The natural gas producing companies have benefited mightily from the price run-up. But many remain overleveraged in what is still a low natural gas price environment. The leading company, both in terms of sales and headlines the past few years, has been Chesapeake Energy Corporation (NYSE:CHK). Over the past five years, amid self-dealing by then Chief Executive and President Aubrey McClendon, earnings have collapsed by an average of nearly 30% annually. But, with the price of natural gas on the rebound to prices not seen since summer of 2011, Chesapeake Energy Corporation (NYSE:CHK) should at the very least be profitable. The company is a shell of its former self after having divested over $10 billion in assets last year to deal with its long term debt problems. And it is not done yet, with plans to sell from $2.5 to $5.5 billion more this year.

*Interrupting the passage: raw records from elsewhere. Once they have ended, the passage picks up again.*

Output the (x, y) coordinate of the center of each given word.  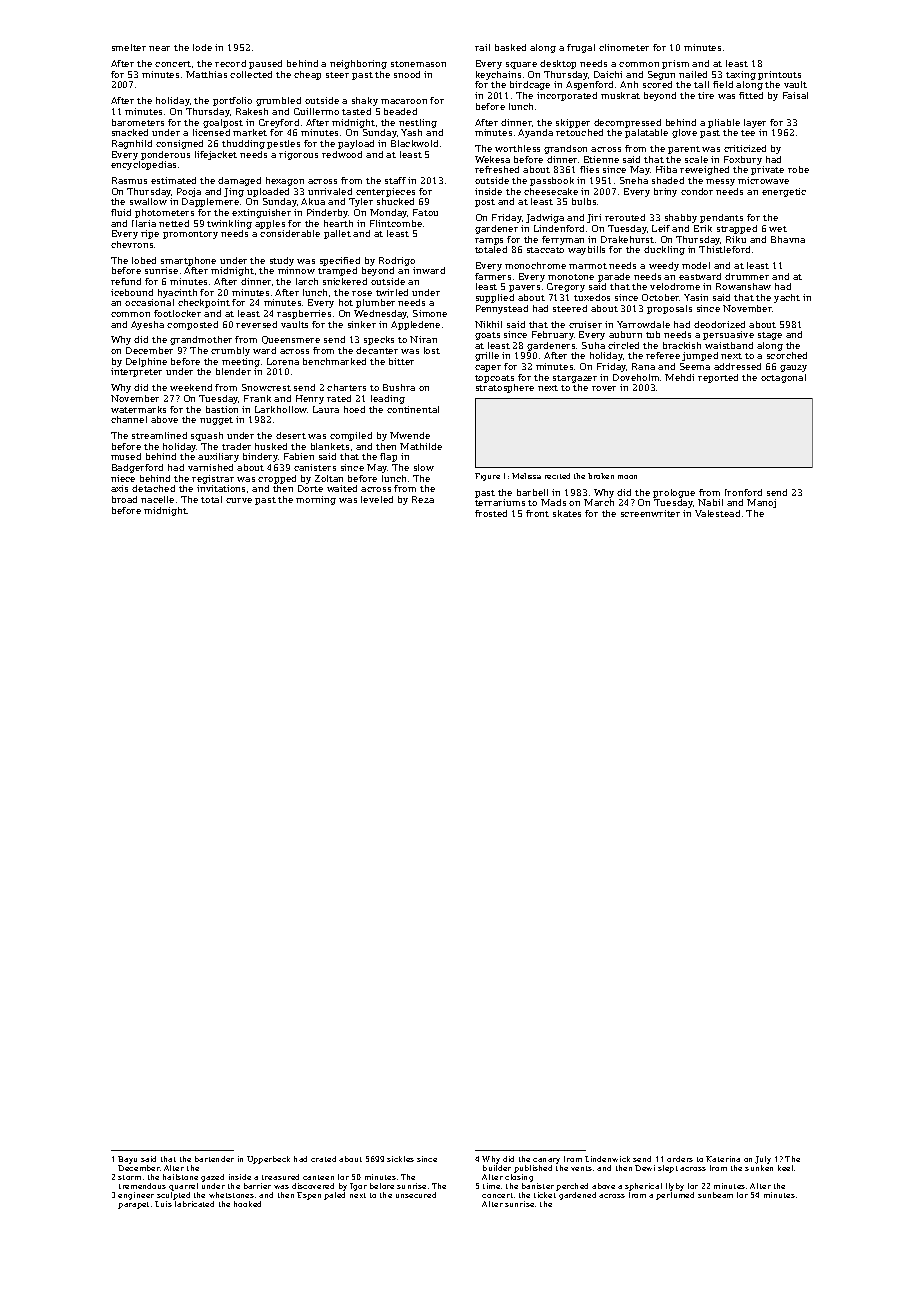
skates (567, 513)
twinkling (229, 224)
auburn (625, 334)
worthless (517, 148)
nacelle (157, 499)
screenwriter (650, 513)
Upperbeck (268, 1160)
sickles (400, 1159)
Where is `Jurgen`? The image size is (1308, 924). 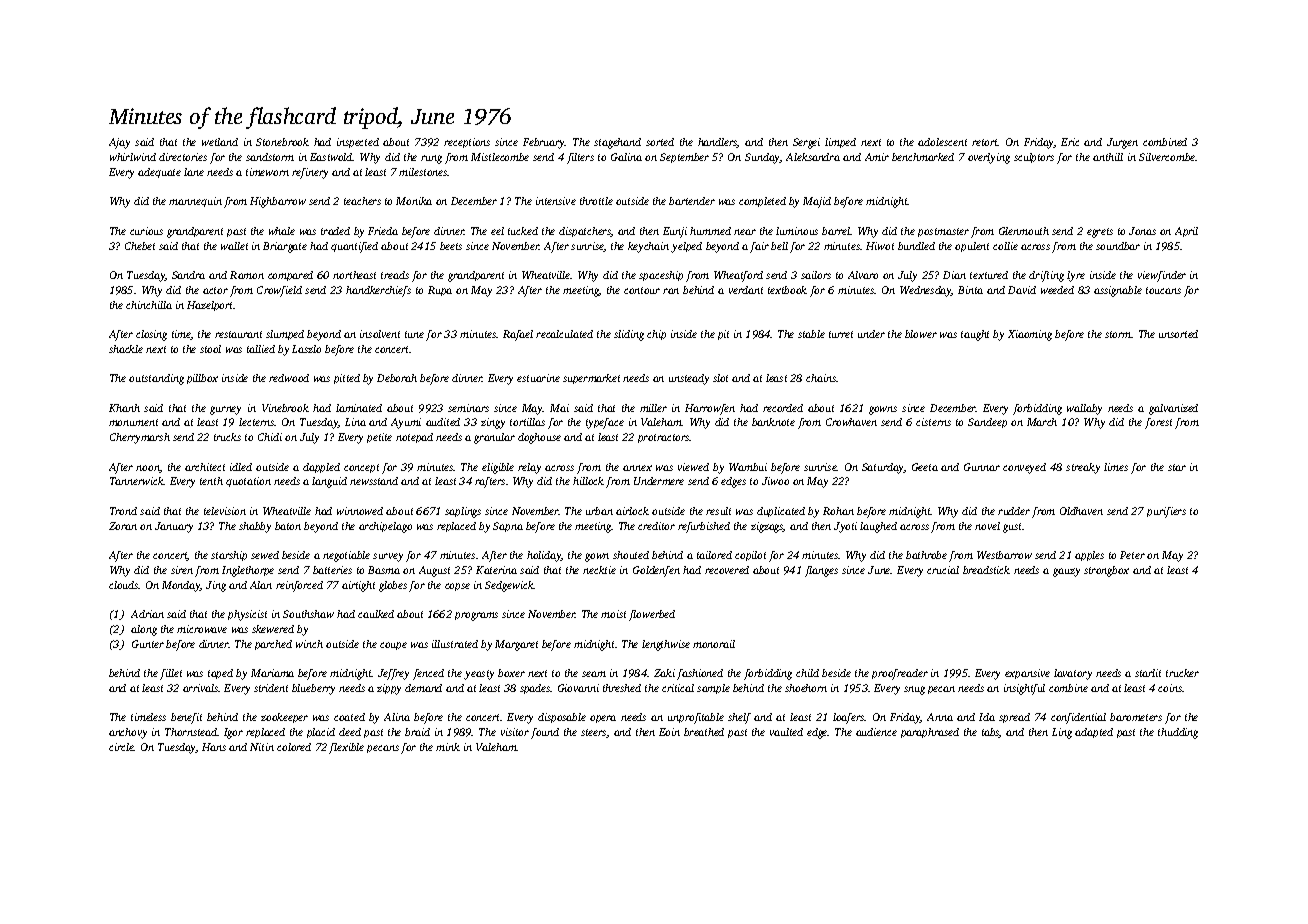 Jurgen is located at coordinates (1122, 143).
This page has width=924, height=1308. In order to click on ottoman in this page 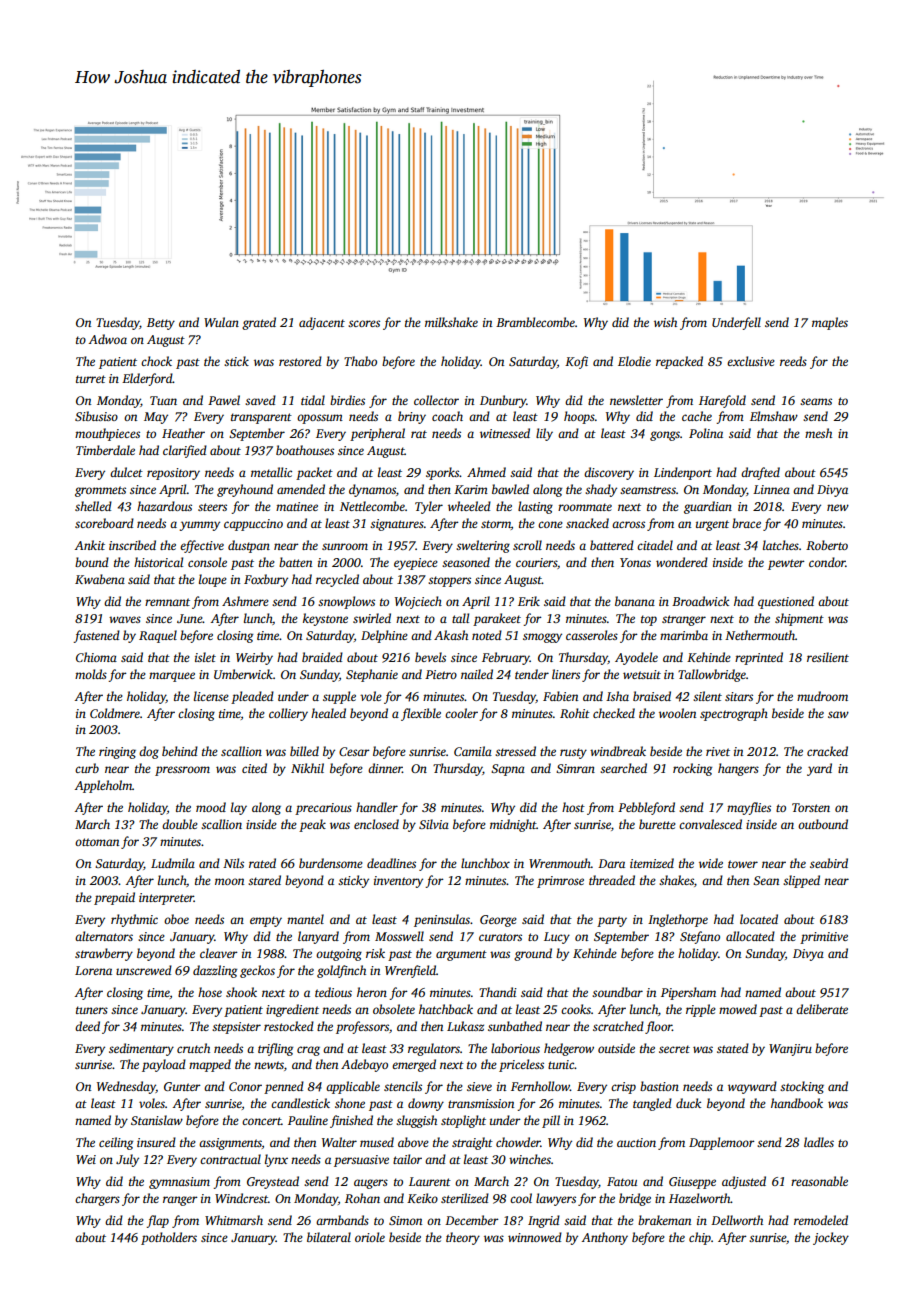, I will do `click(97, 842)`.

Chesapeake Energy Corporation (NYSE:CHK) has reversed course on its disastrous decision in 2011 to leave unhedged its gas production. As luck would have it, it has locked in about 50% of its expected 2013 gas production at a price of $3.62 per mmBTU. As indicated above, gas has been selling at the Henry Hub open market price in excess of $3.62 since early March, and I do not see the price collapsing. The bottom line is that while Chesapeake Energy Corporation (NYSE:CHK) may well have a pretty good year, it likely will not be as profitable as it could be due to the hedging. Analysts are expecting $1.31 per share this year and $1.81 per share in 2014, compared to the $0.61 posted in 2012.
There are still a lot of unknowns, though related to asset sales and management changes. Until these settle down, I would still be on the sidelines of this otherwise solid turnaround story.